Nel nuovo album di Giorgio Poi – Smog – il singolo a quattro mani con Calcutta La Musica Italiana è il manifesto ItPop che fa riflettere (e commuovere) più di quanto si possa pensare.

Che l’indie all’italiana fosse il nuovo fenomeno pop generazionale già era fatto assodato. Cosi come a metà 60’s iniziarono a pullulare complessi di stampo Beatlesiano (o Rokesiano), adesso ci toccano emuli dell’artista indie italiano per eccellenza, Calcutta (leggisi Bartolini – Ferrari, per citare il primo esempio).

Giusto che sia dunque il paradigma dei fuorisede fuoricorso bolognesi a suggellare il fenomeno, scrivendo e interpretando a quattro mani con Giorgio Poi la Ma Che Colpa Abbiamo Noi dell’itpop. La Musica Italiana è manifesto non solo nel titolo, quanto nel testo. Un testo con cui i due hanno saputo incorniciare alla perfezione un momento socio-musicale non trascurabile, per quanto spesso dismesso a poco più che amatoriale.

Lo hanno saputo fare così bene piu in virtù del loro trascorso da espatriati (New York per Calcutta, Londra per Poi) che per lo status di alfieri del genere.
Perchè se La Musica Italiana fa sorridere gli studenti italiani con le sue sparate sui mostri sacri della musica italiana, fa invece inumidire gli occhi a chi studia (o lavora) all’estero. Magari mentre rientra a casa con una “busta blu della Tesco” in mano.

Indubbiamente sognate dall’Italia le chitarre britanniche, gli skinnies e le schiere di mattoni rossi unimidi di pioggia sembravano bellissimi, ma nell’attuale confusione sociale anglosassone, faccia a faccia con la vita quotidiana,  “dalla stanza accanto” la scena italiana sembra quasi più bella e, mettici un po’ di nostalgia, romantica.
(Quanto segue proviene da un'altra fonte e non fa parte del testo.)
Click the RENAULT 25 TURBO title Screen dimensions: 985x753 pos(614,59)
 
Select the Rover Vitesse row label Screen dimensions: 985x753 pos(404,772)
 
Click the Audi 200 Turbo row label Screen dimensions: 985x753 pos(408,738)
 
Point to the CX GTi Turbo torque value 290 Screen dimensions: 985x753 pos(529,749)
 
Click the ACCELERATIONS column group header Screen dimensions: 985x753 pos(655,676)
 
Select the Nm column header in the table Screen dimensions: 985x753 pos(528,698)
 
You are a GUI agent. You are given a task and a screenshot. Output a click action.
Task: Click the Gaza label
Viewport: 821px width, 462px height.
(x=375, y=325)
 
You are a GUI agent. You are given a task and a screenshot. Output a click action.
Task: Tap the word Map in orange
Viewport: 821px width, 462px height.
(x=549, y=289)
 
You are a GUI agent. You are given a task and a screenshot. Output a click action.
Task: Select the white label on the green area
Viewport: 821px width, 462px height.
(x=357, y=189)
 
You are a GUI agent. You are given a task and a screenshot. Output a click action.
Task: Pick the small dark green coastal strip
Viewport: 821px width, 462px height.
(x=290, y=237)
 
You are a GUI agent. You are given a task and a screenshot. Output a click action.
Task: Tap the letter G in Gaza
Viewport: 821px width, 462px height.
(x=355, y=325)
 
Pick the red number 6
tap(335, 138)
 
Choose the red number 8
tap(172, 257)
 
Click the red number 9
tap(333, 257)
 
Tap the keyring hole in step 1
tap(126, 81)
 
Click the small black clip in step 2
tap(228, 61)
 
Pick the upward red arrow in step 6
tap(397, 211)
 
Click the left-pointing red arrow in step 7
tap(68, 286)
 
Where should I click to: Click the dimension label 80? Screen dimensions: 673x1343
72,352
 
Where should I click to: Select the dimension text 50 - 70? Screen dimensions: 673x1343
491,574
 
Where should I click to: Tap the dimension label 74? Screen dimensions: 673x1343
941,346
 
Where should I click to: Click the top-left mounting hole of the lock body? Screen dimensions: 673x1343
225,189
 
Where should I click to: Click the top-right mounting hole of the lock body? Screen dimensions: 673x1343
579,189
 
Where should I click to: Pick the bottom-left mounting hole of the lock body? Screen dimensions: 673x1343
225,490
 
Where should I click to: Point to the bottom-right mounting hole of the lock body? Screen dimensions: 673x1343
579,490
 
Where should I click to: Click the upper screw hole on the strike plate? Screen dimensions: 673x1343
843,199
Certo ci sono voluti dieci, imbarazzanti, anni per accorgersi dell’indie italiano e indubbiamente non è la meglio musica prodotta in Italia negli ultimi 50 anni, ma per una volta tanto godiamoci una scena così come è, senza troppe paranoie. E’ anche più bella di cosa possa sembrare e ce ne potremmo pentire un domani, proprio come quando ci mettevamo le mani in testa per Vasco.